Tarefa:
Retome o texto abaixo sobre doenças ocupacionais no Brasil e continue a escrita logo depois da última frase.

───── Texto em estudo ─────

Os acidentes e as doenças ocupacionais ocasionam uma repercussão muito grande para a sociedade brasileira, pois, além dos impactos negativos óbvios pela perda para cada trabalhador e para cada uma das famílias atingidas, perde-se força de trabalho de pessoas muitas vezes no auge de sua capacidade produtiva, gerando gastos para a Previdência Social, que é custeada por todos nós. Números estimados apontam que o Brasil perde cerca de 300 bilhões de reais por ano em decorrência dos adoecimentos e dos acidentes sofridos por seus trabalhadores.
 
Essas doenças ocupacionais estão relacionadas em uma lista emitida pelo Ministério da Saúde, órgão que, no final de 2023, após 24 anos, a atualizou, incorporando 165 novas patologias que causam danos à integridade física ou mental do trabalhador.
 
A listagem era composta por 182 códigos de diagnósticos de enfermidades, agora conta com 347 doenças associadas ao trabalho, entre elas a COVID-19, alguns tipos de canceres, transtornos mentais, como burnout (também conhecido como síndrome do esgotamento profissional), ansiedade, depressão, tentativa de suicídio, abuso de drogas, além de distúrbios músculo-esqueléticos, tais como inflamações em tendões, ossos, articulações, etc.

───── Itens ─────

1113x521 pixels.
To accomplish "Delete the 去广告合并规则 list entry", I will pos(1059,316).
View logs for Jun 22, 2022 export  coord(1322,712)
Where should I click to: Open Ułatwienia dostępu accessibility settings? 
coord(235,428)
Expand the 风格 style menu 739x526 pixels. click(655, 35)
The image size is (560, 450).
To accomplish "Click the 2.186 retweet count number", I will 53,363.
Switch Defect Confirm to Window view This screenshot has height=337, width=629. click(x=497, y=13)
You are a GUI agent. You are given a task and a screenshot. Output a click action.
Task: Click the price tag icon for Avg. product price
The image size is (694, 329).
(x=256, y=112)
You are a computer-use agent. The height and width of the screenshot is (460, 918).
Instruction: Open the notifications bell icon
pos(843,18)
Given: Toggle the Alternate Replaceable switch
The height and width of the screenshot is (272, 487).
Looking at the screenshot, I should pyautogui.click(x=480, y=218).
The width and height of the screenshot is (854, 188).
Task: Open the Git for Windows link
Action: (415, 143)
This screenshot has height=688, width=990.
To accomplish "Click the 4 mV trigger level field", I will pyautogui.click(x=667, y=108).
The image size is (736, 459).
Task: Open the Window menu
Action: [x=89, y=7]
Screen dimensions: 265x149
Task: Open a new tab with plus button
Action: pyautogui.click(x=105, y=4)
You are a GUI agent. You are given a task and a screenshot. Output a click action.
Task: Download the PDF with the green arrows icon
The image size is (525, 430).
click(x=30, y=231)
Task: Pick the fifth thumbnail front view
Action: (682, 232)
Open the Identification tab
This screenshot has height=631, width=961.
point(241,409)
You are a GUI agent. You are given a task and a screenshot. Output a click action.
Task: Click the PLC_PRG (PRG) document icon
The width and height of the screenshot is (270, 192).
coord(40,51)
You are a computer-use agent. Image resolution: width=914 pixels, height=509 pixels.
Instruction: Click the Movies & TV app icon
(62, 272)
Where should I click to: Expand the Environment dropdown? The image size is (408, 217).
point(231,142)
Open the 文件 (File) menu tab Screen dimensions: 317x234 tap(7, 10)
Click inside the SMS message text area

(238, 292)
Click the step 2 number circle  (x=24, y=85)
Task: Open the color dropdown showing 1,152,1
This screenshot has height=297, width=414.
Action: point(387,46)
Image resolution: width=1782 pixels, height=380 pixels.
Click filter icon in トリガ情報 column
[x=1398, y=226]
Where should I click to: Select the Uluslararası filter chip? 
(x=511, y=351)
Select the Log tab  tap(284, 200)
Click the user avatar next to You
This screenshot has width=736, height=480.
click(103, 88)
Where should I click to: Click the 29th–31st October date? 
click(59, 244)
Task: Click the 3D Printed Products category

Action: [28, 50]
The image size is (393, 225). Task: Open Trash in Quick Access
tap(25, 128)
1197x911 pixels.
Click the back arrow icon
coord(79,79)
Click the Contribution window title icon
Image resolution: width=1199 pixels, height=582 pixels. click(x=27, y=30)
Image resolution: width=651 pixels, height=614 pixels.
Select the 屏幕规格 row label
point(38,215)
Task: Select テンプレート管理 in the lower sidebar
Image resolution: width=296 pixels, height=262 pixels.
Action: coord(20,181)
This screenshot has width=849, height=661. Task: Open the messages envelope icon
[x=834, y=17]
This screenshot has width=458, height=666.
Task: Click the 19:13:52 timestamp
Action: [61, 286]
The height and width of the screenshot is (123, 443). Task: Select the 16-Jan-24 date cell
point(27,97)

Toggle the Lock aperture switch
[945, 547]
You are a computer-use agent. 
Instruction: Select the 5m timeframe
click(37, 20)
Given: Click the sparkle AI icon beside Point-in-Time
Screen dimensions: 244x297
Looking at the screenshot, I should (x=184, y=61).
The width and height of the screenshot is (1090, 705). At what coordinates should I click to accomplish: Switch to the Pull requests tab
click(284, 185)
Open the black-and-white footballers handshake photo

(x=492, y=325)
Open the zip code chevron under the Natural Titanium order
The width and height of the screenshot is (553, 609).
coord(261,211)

─────

Resultado:
Segundo o Ministério da Saúde essa atualização tem como objetivo auxiliar no diagnóstico de doenças, permitindo determinar suas causas e facilitar o estudo da relação entre o adoecimento e o trabalho. Ademais, a lista serve de respaldo para a fiscalização realizadas pelos auditores fiscais do trabalho e favorecem o acesso dos trabalhadores a benefícios previdenciários.
 
Os ajustes realizados, sem dúvida, representam um grande avanço, já que refletem os riscos de saúde contemporâneos emergentes no ambiente profissional, recuperando uma lacuna de mais de 20 anos, em que as relações de trabalho sofreram diversas modificações com a evolução da ciência, conseguindo, então, relacionar o trabalho com várias patologias que antes eram diagnosticadas, mas não com essa vinculação.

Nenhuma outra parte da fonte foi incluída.